Hydrogen can scavenge free radical molecules, and thus act as a form of antioxidant. Researchers here demonstrate that in action in nematode worms. Excessive levels of free radicals such as reactive oxygen species are present in older individuals, and this state of oxidative stress contributes to cell and tissue dysfunction. The role of oxidants is a complicated one, however, as they serve as signals to cellular maintenance processes. Alteration in amounts of oxidative stress frequently have counterintuitive results on health and longevity in short-lived laboratory species. Further, the size of the effect in species such as the nematodes used here is small enough that one would expect there to be little benefit to long-lived species such as our own, given that benefits to longevity from all interventions affecting cellular maintenance signaling scale down as species life span increases.
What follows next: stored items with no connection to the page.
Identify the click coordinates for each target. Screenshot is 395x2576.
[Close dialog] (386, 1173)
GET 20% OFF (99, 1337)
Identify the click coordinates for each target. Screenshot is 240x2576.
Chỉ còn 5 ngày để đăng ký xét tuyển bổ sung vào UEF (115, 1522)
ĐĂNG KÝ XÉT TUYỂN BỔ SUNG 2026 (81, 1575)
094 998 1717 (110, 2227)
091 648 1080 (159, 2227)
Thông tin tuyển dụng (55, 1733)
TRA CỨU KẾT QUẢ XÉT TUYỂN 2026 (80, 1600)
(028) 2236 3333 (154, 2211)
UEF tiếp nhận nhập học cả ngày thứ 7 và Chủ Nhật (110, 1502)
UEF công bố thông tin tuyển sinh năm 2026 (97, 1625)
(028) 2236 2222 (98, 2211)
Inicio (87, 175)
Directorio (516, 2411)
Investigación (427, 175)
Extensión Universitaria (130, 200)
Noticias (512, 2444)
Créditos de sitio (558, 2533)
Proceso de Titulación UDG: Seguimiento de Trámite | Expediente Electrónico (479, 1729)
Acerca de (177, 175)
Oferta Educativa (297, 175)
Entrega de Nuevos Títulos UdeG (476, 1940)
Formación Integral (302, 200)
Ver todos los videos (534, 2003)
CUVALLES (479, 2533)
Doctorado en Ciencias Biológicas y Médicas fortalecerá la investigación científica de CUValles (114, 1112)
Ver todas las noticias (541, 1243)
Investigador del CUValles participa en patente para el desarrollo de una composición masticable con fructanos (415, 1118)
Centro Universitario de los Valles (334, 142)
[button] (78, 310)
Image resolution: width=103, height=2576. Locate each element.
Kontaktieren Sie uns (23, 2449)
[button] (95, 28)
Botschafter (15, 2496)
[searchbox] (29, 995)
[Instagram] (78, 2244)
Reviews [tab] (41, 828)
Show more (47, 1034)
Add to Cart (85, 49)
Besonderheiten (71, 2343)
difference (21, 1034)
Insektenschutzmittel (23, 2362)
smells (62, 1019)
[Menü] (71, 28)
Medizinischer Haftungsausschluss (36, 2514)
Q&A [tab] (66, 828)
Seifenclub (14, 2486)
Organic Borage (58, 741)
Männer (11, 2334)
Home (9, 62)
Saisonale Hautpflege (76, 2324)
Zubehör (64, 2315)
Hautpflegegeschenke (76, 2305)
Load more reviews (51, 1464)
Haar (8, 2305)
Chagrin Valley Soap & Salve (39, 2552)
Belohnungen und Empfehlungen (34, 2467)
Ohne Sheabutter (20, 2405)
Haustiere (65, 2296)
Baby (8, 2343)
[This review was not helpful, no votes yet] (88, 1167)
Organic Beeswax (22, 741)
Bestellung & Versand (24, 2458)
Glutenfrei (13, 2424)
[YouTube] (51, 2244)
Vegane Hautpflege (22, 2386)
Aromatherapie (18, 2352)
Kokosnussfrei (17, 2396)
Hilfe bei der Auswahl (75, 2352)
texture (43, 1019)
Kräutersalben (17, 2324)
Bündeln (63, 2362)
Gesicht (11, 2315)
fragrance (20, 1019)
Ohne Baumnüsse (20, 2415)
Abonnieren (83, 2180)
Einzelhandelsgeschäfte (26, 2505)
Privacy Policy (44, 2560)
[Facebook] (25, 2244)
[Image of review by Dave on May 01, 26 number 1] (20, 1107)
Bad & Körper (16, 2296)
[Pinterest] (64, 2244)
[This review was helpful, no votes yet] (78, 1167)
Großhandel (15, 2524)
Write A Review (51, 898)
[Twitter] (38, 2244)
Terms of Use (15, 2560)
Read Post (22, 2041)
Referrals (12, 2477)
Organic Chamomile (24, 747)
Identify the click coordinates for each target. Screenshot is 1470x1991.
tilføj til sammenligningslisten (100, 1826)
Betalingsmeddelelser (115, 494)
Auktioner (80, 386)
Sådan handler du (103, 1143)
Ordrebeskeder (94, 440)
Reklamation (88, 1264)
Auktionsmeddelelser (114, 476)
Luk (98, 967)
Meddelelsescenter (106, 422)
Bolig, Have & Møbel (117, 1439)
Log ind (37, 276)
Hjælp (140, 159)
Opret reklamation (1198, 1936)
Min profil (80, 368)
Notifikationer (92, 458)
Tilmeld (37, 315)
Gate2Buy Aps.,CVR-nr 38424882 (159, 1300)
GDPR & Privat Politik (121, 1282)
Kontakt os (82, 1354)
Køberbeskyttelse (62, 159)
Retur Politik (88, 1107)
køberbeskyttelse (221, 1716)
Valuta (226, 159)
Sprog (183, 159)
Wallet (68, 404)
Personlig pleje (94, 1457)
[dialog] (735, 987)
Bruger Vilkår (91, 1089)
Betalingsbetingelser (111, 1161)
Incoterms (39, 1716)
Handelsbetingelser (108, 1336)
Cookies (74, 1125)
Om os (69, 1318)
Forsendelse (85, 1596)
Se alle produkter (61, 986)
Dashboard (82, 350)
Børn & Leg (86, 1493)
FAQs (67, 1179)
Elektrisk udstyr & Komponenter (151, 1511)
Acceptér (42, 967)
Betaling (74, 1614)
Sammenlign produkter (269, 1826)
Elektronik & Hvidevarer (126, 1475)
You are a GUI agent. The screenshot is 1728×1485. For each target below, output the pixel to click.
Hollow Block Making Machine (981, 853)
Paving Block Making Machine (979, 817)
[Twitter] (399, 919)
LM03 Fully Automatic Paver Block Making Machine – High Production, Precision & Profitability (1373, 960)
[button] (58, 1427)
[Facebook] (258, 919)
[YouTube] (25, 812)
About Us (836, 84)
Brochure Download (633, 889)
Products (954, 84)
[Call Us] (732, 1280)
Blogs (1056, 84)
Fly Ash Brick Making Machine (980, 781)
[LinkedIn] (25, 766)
It is well known that hydrogen can effectively scavenge free radicals in vivo or in vitro and exhibit valuable antioxidant activity. Under stress such as ischemia or hypoxia in the brain, heart and other vital organs and tissues, immune cells release a large amount of reactive oxygen species (ROS), while hydrogen can selectively neutralize hydroxyl radicals and peroxynitrites, which are related to the activation of the Nrf2 signaling pathway. Hydrogen-rich saline (HRS) can also reduce the damage to important organs, tissues, and cells caused by oxidative stress. In general, hydrogen has two advantages compared with other antioxidants, such as vitamin A and vitamin C. First, hydrogen can selectively neutralize hydroxyl radicals and nitrite anions. Second, it can quickly reach the area in danger regardless of cellular barrier. The fact that antioxidants have limited therapeutic success may be because most antioxidants cannot reach specific ROS-abundant regions. Thus, hydrogen can be used as an effective antioxidant therapy owing to its ability to diffuse rapidly across cellular membranes, because it can reach and react with cytotoxic ROS and protect against oxidative damage.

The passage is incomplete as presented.